**作業内容:**
**A)** 以下の本文抜粋に照らし、次の各記述が合致するかを「はい」または「いいえ」で判定し、判断の根拠となる本文の語句をそのまま引用せよ。(i) 日本は律令制度を支那から輸入した。(ii) インドの仏教は、国家から庇護を受けて国家を精神的に支えるものであった。(iii) 国司は中央官僚の役職である。
**B)** 以下の本文抜粋によれば、日本は変質した支那の仏教を何として普及させようと努めたか。
**C)** 以下の本文抜粋から、「またインドに発生した仏教が支那に入り、本場のものから変質した仏教も導入しました。」を含む語句で始まり「この変質した支那の仏教も日本は輸入し、「国営仏教」として普及に努力しました。」で終わる部分を、改変せずにそのまま出力せよ。

**本文抜粋:**
ローマの組織は、その中に住む雑多な民族の思想を包括する共通の正義を実現するような組織になっていました。
支那の組織も儒教の教えを実現する組織になっていましたが、7世紀の時点では、律令制度という具体的なものになっていました。
当時の日本は部族連合とでもいうべき頼りない組織だったのですが、それを統一された強力なものにしようとして、この律令制度を支那から輸入しました。
このようにして左大臣や大納言などの中央官僚や国司という地方行政官の役職ができました。
班田収受を実施して税制を確立し、律令という法体系を支那からほとんどそのまま輸入しました。
またインドに発生した仏教が支那に入り、本場のものから変質した仏教も導入しました。
インドの仏教は世俗には背を向けてひたすら修行をするというものだったのですが、支那仏教は国家から庇護を受ける代わりに国家を精神的に支えるものになっていたのです。
この変質した支那の仏教も日本は輸入し、「国営仏教」として普及に努力しました。

**表示情報:**
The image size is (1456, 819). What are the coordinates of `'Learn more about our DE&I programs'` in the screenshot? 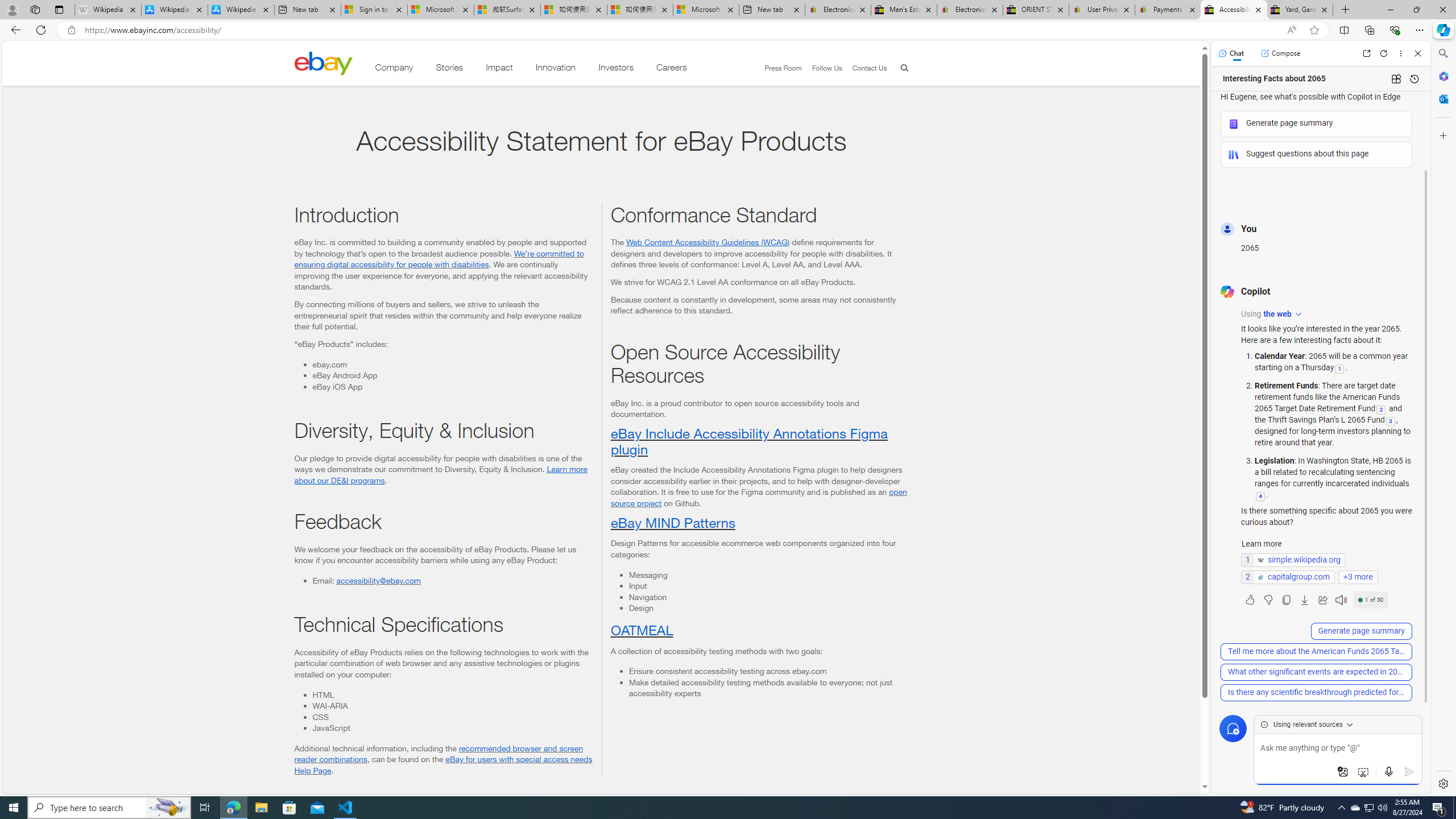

**解答:**
**A)**
(i) はい。「この律令制度を支那から輸入しました」
(ii) いいえ。「インドの仏教は世俗には背を向けてひたすら修行をするというものだった」
(iii) いいえ。「国司という地方行政官の役職」

**B)** 「国営仏教」として普及に努めた。

**C)**
またインドに発生した仏教が支那に入り、本場のものから変質した仏教も導入しました。
インドの仏教は世俗には背を向けてひたすら修行をするというものだったのですが、支那仏教は国家から庇護を受ける代わりに国家を精神的に支えるものになっていたのです。
この変質した支那の仏教も日本は輸入し、「国営仏教」として普及に努力しました。